THE Sumyel, strictly speaking, should rather be considered as an Asiatic than an African wind; for although it is said to prevail to the eastward of Belud-ul-Gerid, and the Libyan Desert, it is felt with its greatest force on the great Desert of Arabia, and sometimes in countries bordering on the Gulf of Persia. On the derivation of the term authors are very much divided, but they all agree respecting its appearance and effects.

Mr. Volney seems to consider the Sumyel the same as the Khumseen, and he calls it the Shamyala, supposing the name to be derived from Sham, the country of Syria.

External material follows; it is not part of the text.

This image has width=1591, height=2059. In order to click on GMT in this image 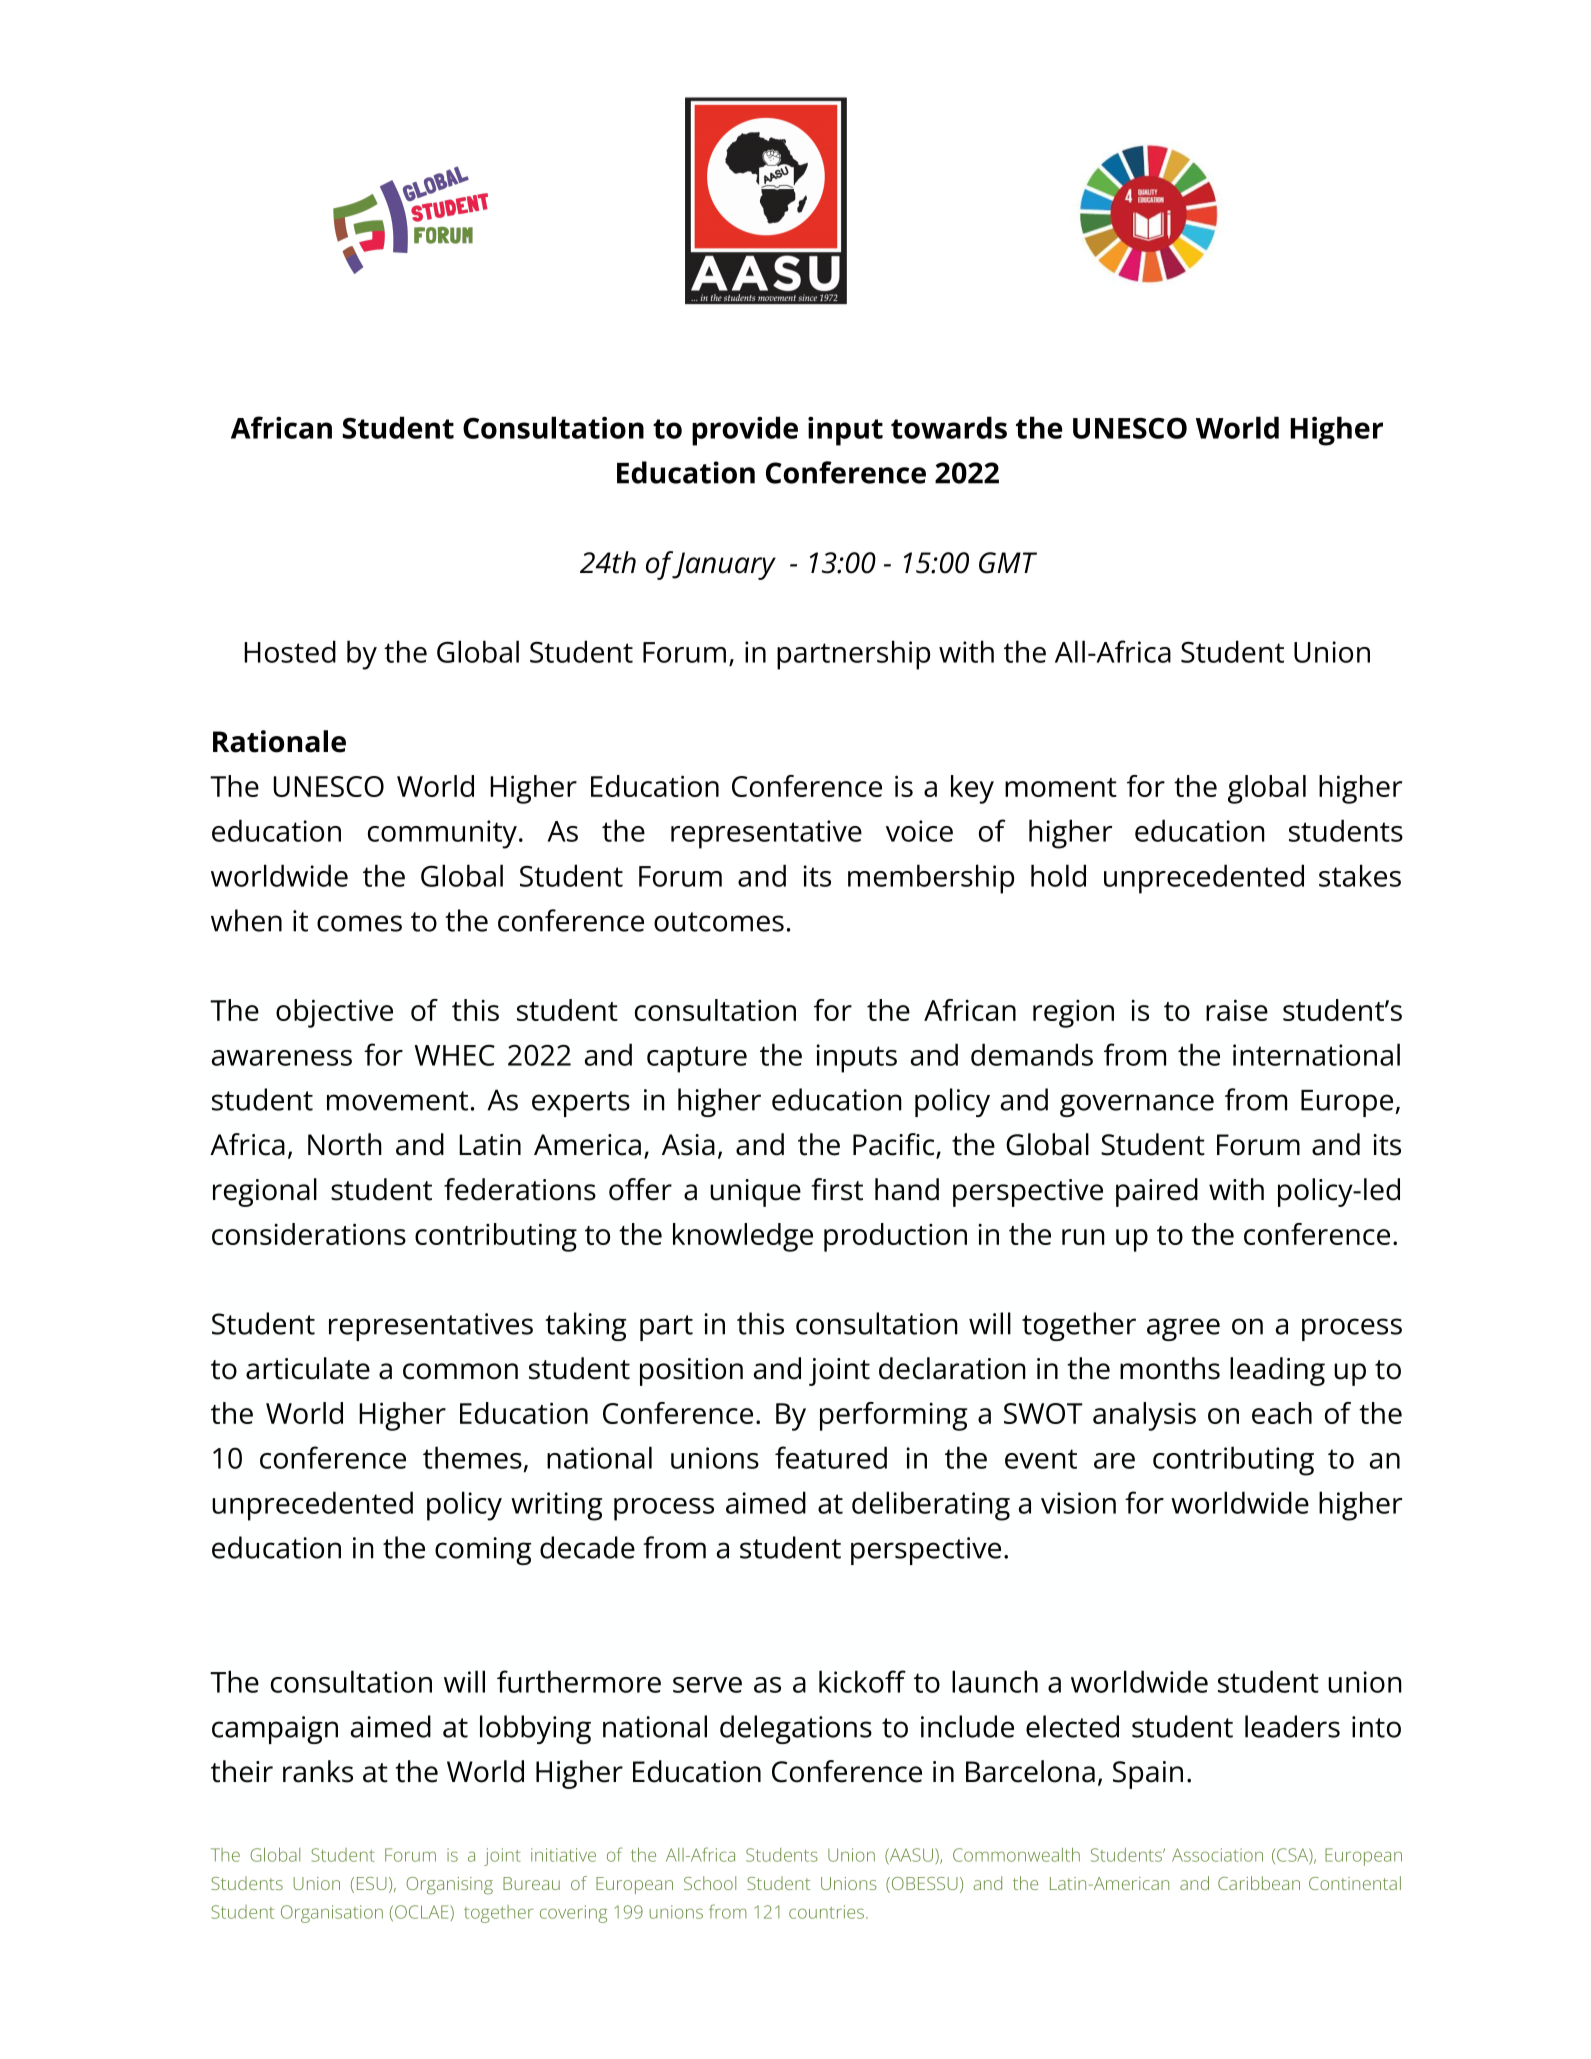, I will do `click(1008, 563)`.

But I am rather disposed to adopt the derivation of Sir J. Char. din, Yel, Turkish, wind, and Sum, Arabic, poison, particularly as the Persians likewise call it Bâd Samoum, which is precisely the same signification, poisonous wind. Nor should this wind be confounded with the Khumseen and Scirocco, which proceed from the same cause, and are exactly the same in appearance and duration as the land wind of India. The two latter blow for seven or eight weeks, at the latter end of May, all June, and part of July, in almost all inland countries situated within and near the northern tropic; but the natives of those countries in general do not esteem these hot winds particularly unwholesome, whereas the Sumyel blows only occasionally, and is a transient pestiferous current of air containing a deleterious gas, that in its passage always proves fatal both to man and beast. It is true, that the Sumyel in one respect resembles the Khumseen, for it generally appears during the hottest time of the year, but the gusts of it are merely local and instantaneous,

The air on the N. W. side of the Desert of Arabia, whence the Sumyel comes, assumes for some minutes before it is felt a dusky hue. It moves with considerable velocity, and is accompanied with a hissing noise. Those who are attacked by this wind are generally destroyed. Some persons however have escaped its dreadful effects, who, on perceiving its approach, have thrown themselves prostrate on the ground, and enveloped their heads in many folds of cloth, or those who have put their faces close to the ground in the dust until it has passed. Camels are said to be sensible of its approach, and take this method of their own accord to avoid its fatal effects. Sir J. Chardin observes likewise, that persons who are killed by it are not much changed in external appearance, but that their limbs are very easily separated from the body.

A further though not a better account of this wind has also been published in the Annual Register, Vol. IX. taken from the relation of Mr. Vanderhulse, who was long resident for the Dutch at Ormuz, and who came from thence to Bombay in the year 1763.

[Capper.

2. Simoom.

THIS seems to be little more than a variety of the Samiel; and the term itself may indeed be derived from the same root. It is described by Mr. Bruce as an excessively hot wind peculiar to the country of Abyssinia. He frequently felt its influence; once when he and his company were on their way to Rascid, when they became so enervated, and their stomachs so weak, with such violent head. achs, that they were incapable of pitching their tents; but each wrapping himself in his cloak, resigned himself immediately to sleep. On the 13th of October, when at Chendi, to use his own words, "the poisonous simoom blew as if it came from an oven; our eyes were dim, our lips cracked, our knees tottering, our throats perfectly dry, and no relief was found from drinking an immoderate quantity of water. The people advised me to dip a sponge in vinegar and water, holding it before my mouth and nose, and this greatly relieved me." Mr. Bruce does not say from what quarter the simoom blows. [EDITOR from BRUCE.